As most noble Lords know, I am a former business owner, so I know that many businesses across the United Kingdom have benefited from those measures without having to endure lengthy and costly litigation simply to recover money that was already owed to them. But despite those reforms, the culture of persistent late payment remains deeply entrenched in too many parts of our economy. Late payment is not merely an inconvenience; it is a scourge on British business. It costs the UK economy an estimated £11 billion every year. Small business owners spend more than 86 hours each year chasing overdue invoices. Every day, approximately 38 businesses in the United Kingdom close because they run out of cash while waiting to be paid.

Behind every one of those statistics is a founder who took a risk, mortgaged a home, invested savings, employed staff, and worked tirelessly to build a business—only to discover that despite fulfilling their side of the contract, they could not survive because payment did not arrive on time. That is neither fair nor sustainable, and this Government are determined to act.

In July 2025, the Government launched a public consultation to gather views from businesses, trade bodies, representative organisations and stakeholders across the country on how best to tackle poor payment practices and improve payment times. The response was overwhelming. Businesses large and small, across all sectors and regions, made it clear that reform was urgently needed. The measures before your Lordships’ House today are the result of that engagement.

The Bill builds on the foundations laid by previous reforms and delivers on this Government’s manifesto commitment to tackle persistent late payments once and for all.

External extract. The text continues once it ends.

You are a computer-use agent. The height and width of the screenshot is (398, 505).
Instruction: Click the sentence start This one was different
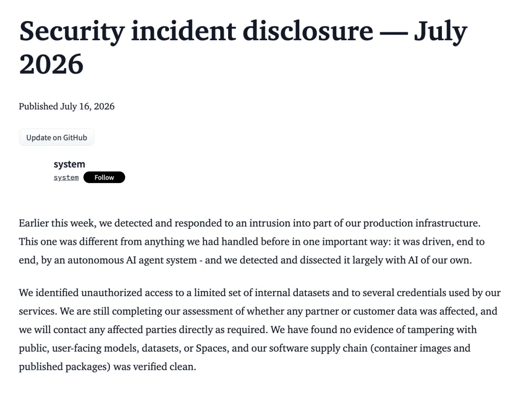(x=68, y=242)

Its purpose is straightforward: to ensure that when goods are supplied or services are delivered, businesses, particularly small and medium-sized enterprises, can be confident they will be paid fairly and on time.

SMEs are not peripheral to our economy; they are the very backbone of it. There are approximately 5.5 million SMEs operating across the United Kingdom. They employ around 60% of the private sector workforce and account for around half of all private sector turnover. Yet too often, they operate in a commercial environment where delayed payment has become normalised and smaller suppliers effectively act as involuntary lenders to larger organisations with greater bargaining power. The Bill seeks to restore balance, fairness and accountability to those commercial relationships.

Part 1 of the Bill introduces a maximum payment term of 60 days in commercial contracts, subject to limited exemptions, and renders contractual terms in breach of those rules void. We have listened carefully to businesses and stakeholders to ensure that these measures are proportionate and workable. Therefore, the Bill includes provisions enabling exemptions for large-to-large business contracts and for circumstances where the purchaser is the smaller party. We also intend to consult on secondary legislation that would exempt contracts relating to imports and exports from maximum payment terms.

This is not an attack on legitimate commercial freedom; it is a measured and proportionate intervention to address situations where freedom of contract exists more in theory than in practice because of unequal bargaining powers. Businesses cannot pay wages, suppliers, VAT, rent or national insurance with invoices that remain unpaid for 90, 120 or even 180 days. Prompt payment should be the norm in a modern economy, not the exception. The Bill also strengthens the existing statutory right to interest on late payment of commercial debts.

At present, many suppliers are reluctant to enforce those rights because they fear damaging valuable commercial relationships. Consequently, the law often exists only on paper. The Bill will remove the ability for contracts to substitute weaker remedies in place of a statutory interest at 8% above the Bank of England base rate. That will create a stronger deterrent against late payments and reinforce the principle that delaying payments should carry consequences. The Bill further allows suppliers to recover a fixed sum where disputes are raised late or without sufficient information in an attempt to delay payment. Too many businesses have encountered situations where objections are raised at the eleventh hour, not because there is a genuine dispute but because delaying payment benefits the purchaser’s cash flow. That practice is unfair, damaging and totally unacceptable.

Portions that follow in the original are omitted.